Tissue microarrays (TMAs) were constructed using primary ccRCC samples, including two cores per tumor, and two cores of non-neoplastic kidney tissue as internal negative controls. ccRCC is a paradigmatic example of inter and intratumor heterogeneity [4,30]. As a result, the same tumor may contain, for example, typical low-grade clear cells in a region and high-grade undifferentiated cells with eosinophilic cytoplasm in another one. Also, the spectrum of histologies, grades, and the amount of non-tumor interstitial cells (lymphocytes, macrophages, fibroblasts…) between different tumors is very high and unpredictable. This variability cannot be avoided in any histological study and must be taken into account when building TMAs for immunohistochemical analysis.
As a consequence, semi-quantitative scoring methods (e.g., low/medium/high) were deemed unreliable by pathologists, given the variability in stromal fibroblast content across different areas of the same tumor. Therefore, FAP expression was recorded qualitatively as either present (+) or absent (−) in the stromal fibroblasts adjacent to tumor nests. To ensure greater consistency in histological evaluation, a sample was considered positive when FAP immunostaining was present, even if this is minimal (restricted to isolated cells), and negative if no FAP immunostaining was seen at all across the sample. We have considered that the quantification of the percentage of FAP positive cells with respect to the total non-tumor cells in such a small fragment of tissue (2.5 mm in diameter cores) may introduce unnecessary bias in the analysis. For this reason, we favored the simplicity in the evaluation to strengthen intra and inter-observer reproducibility. Two independent observers (JDSI and JIL) blindly evaluated all the samples; in the isolated cases of discrepancy, the slides were re-reviewed under a multi-head microscope to reach a consensus. If one of the two cores of each case in the series showed FAP positive CAFs, the case was classified as positive [16,18].

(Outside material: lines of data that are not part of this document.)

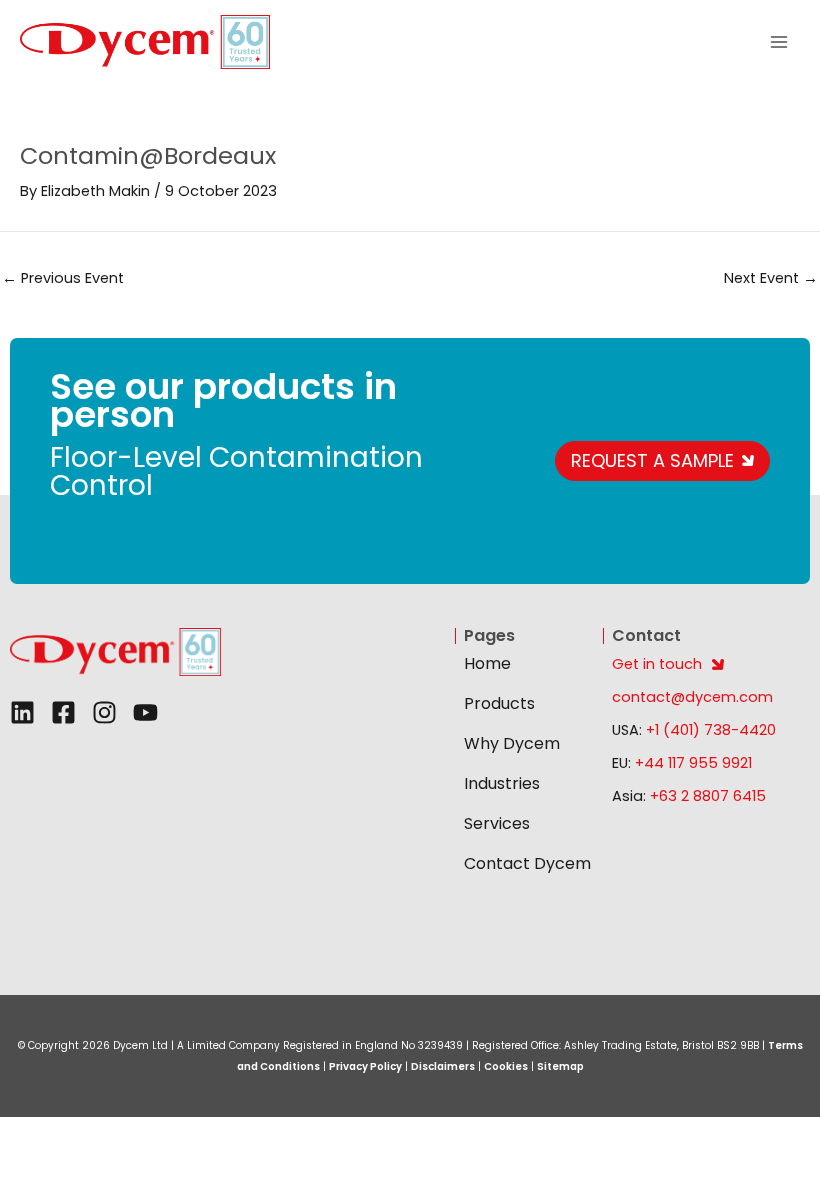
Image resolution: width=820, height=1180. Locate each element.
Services (497, 823)
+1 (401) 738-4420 (709, 730)
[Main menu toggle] (779, 42)
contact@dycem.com (692, 697)
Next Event (771, 278)
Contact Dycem (527, 863)
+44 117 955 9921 (693, 763)
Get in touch (657, 664)
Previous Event (63, 278)
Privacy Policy (365, 1066)
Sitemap (560, 1066)
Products (499, 703)
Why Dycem (512, 743)
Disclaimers (443, 1066)
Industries (502, 783)
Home (487, 663)
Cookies (506, 1066)
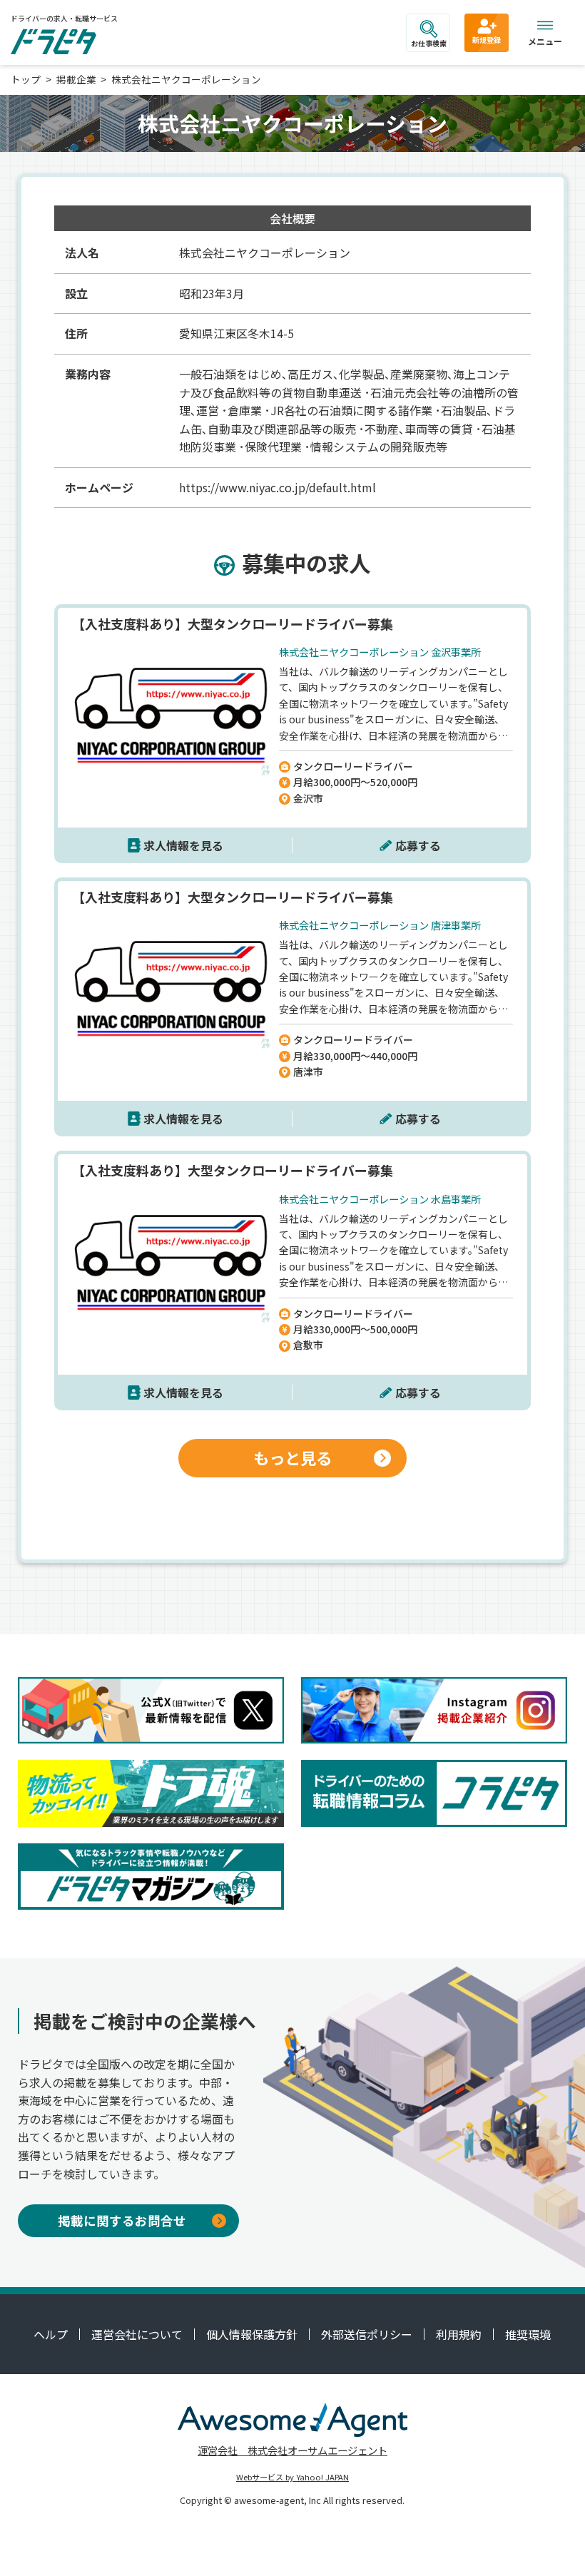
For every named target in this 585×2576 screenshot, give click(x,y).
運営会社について (137, 2334)
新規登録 (486, 39)
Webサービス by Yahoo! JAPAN (292, 2477)
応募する (418, 845)
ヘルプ (51, 2334)
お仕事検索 (429, 43)
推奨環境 (528, 2334)
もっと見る (292, 1457)
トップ (26, 79)
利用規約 (459, 2334)
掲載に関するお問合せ (122, 2220)
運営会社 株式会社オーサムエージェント (292, 2450)
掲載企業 (76, 79)
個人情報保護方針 (251, 2334)
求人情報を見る (183, 845)
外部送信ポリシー (366, 2334)
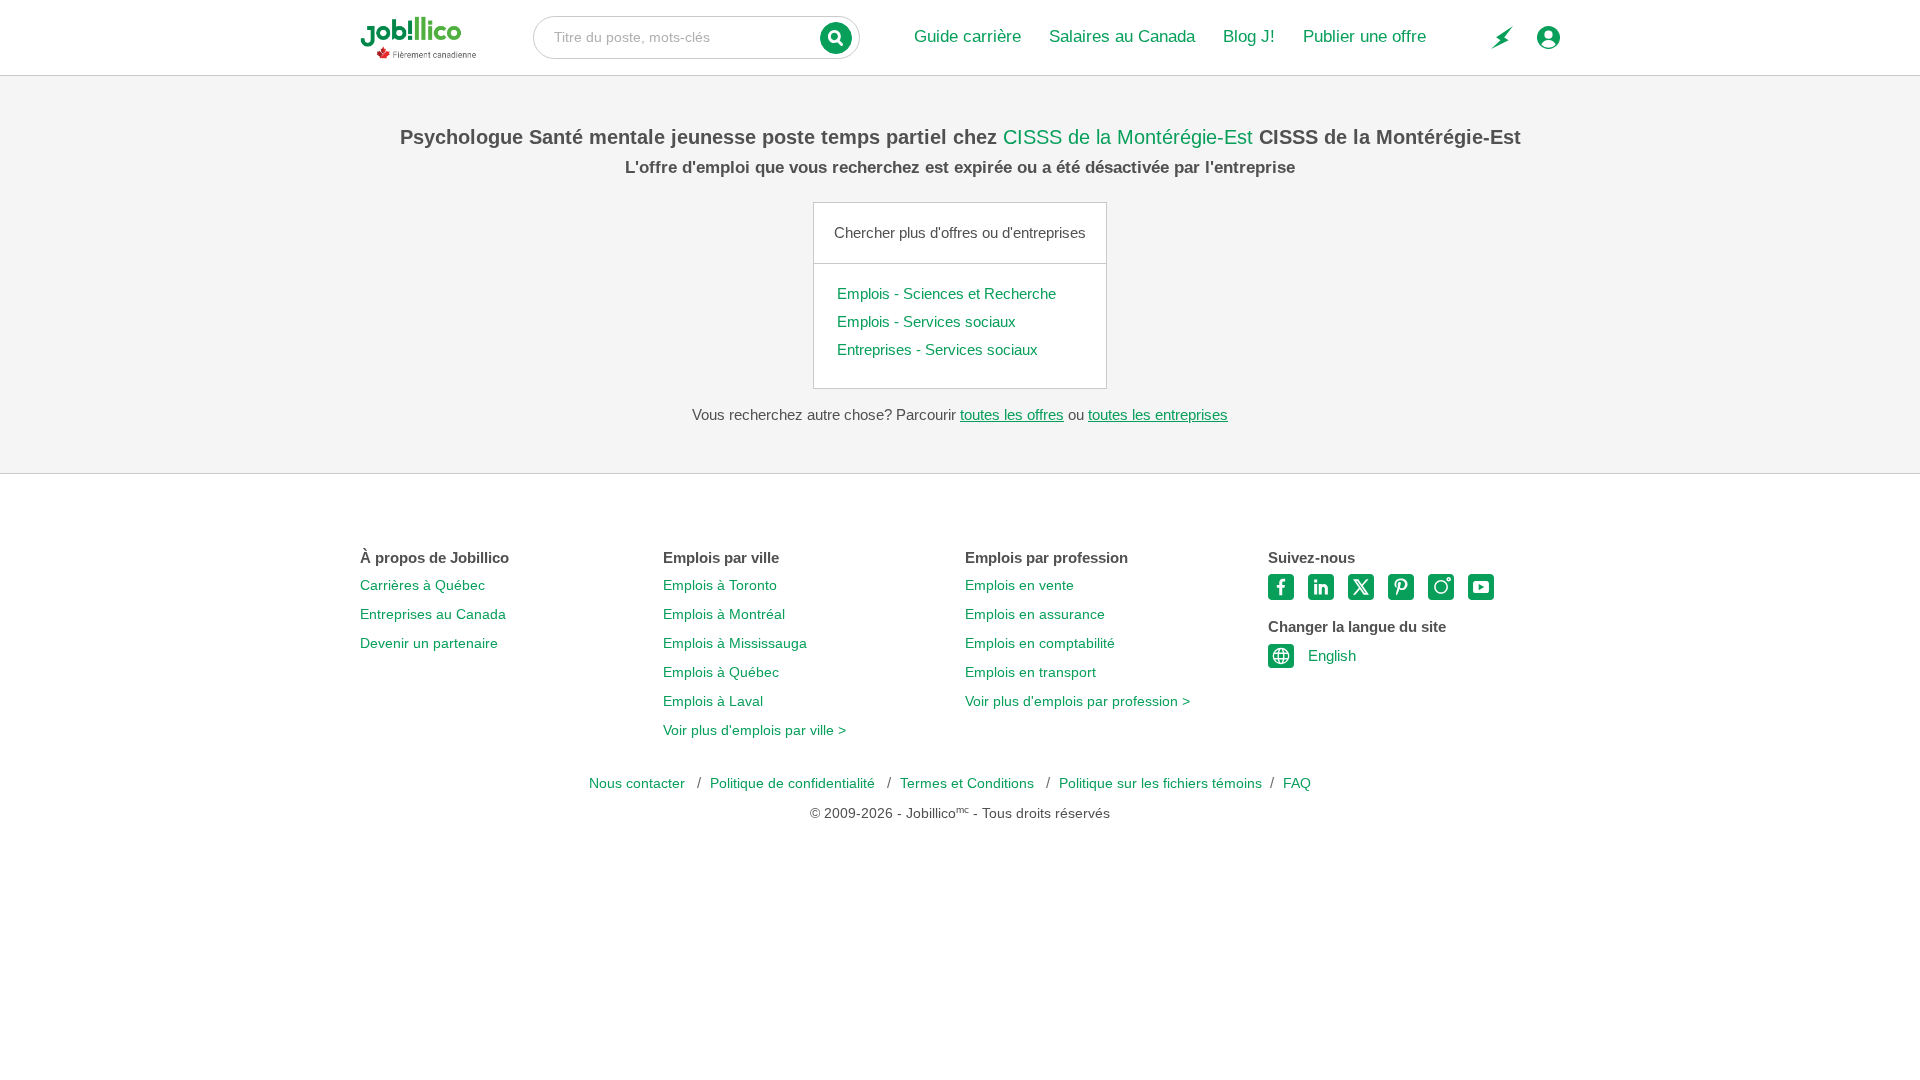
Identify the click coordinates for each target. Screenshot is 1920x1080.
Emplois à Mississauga (735, 643)
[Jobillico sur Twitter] (1361, 587)
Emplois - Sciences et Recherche (946, 293)
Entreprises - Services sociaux (937, 349)
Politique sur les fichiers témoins (1160, 783)
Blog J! (1249, 36)
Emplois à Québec (721, 672)
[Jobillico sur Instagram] (1441, 587)
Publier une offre (1364, 36)
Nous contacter (639, 783)
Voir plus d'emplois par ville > (754, 730)
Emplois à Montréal (724, 614)
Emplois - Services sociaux (926, 321)
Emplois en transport (1030, 672)
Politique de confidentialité (794, 783)
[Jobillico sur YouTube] (1481, 587)
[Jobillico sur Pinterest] (1401, 587)
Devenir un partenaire (429, 643)
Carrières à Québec (422, 585)
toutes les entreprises (1158, 414)
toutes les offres (1012, 414)
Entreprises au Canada (433, 614)
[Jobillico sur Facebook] (1281, 587)
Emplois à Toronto (720, 585)
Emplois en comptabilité (1040, 643)
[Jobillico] (418, 37)
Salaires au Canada (1122, 36)
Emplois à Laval (713, 701)
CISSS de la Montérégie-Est (1131, 137)
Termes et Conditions (969, 783)
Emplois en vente (1019, 585)
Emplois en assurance (1035, 614)
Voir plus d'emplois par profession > (1077, 701)
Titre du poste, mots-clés (696, 36)
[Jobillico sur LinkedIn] (1321, 587)
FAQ (1297, 783)
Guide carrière (967, 36)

4.3. Statistical and In Silico Analysis

Associations between categorical variables—including FAP expression (negative vs. positive), pathological features, and treatment response—were assessed using the Chi-square (χ2) test.
Survival analyses for OS and DFS were carried out using Kaplan–Meier estimates and compared with the log-rank test. To determine independent prognostic factors, univariate and multivariate Cox proportional hazards regression models were applied, using the backward stepwise (Wald) elimination method.
All statistical analyses were conducted using SPSS® software, version 28.0 (IBM Corp., Armonk, NY, USA).
To visualize TCGA data (Supplementary Figure S1) from kidney renal clear cell carcinoma (KIRC), we used GEPIA2 (http://gepia2.cancer-pku.cn, accessed on 8 October 2025); and R2: Genomics Analysis and Visualization Platform (http://r2.amc.nl, accessed on 8 October 2025).

5. Conclusions

This study reinforces the clinical significance of FAP expression in the tumor stroma of advanced ccRCC. We validated its association with adverse pathological features and demonstrated its potential as a prognostic biomarker of disease recurrence and overall survival. Importantly, we also identified a link between low stromal FAP expression and complete response to TKI therapy, highlighting its potential utility as a predictive biomarker. Taken together, these findings support the role of FAP as a marker of tumor aggressiveness, risk stratification and therapeutic response, and warrant further investigation into its integration into routine pathological assessment and clinical decision-making in ccRCC.

Supplementary Materials

The following supporting information can be downloaded at: https://www.mdpi.com/article/10.3390/ijms262211112/s1.

Author Contributions

Conceptualization, G.L., M.R.M., J.I.L. and J.C.A.; Data curation, G.L. and J.C.A.; Microscopic evaluation, J.D.S.-I. and J.I.L.; Formal analysis, M.R.M., C.H.L. and M.A.; Funding acquisition, G.L., C.E.N.-X., R.P. and C.H.L.; Investigation, B.S., J.D.S.-I., C.E.N.-X., M.A., D.L. and A.M.I. Project administration, G.L., J.C.A. and J.I.L.; Supervision, G.L., J.C.A., R.P. and J.I.L.; Writing—original draft, M.R.M., J.C.A. and G.L.; Writing—review and editing, M.R.M., B.S., J.D.S.-I., C.E.N.-X., M.A., D.L., A.M.I., C.H.L., R.P., J.I.L., J.C.A. and G.L. All authors have read and agreed to the published version of the manuscript.

Funding

This project was supported by grants from the Basque Government (KK-202400003 and IT1524-22). C.E.N.-X. is funded by Instituto de Salud Carlos III (CP20/00008 and PI22/00386) (Spain, cofounded by the European Union).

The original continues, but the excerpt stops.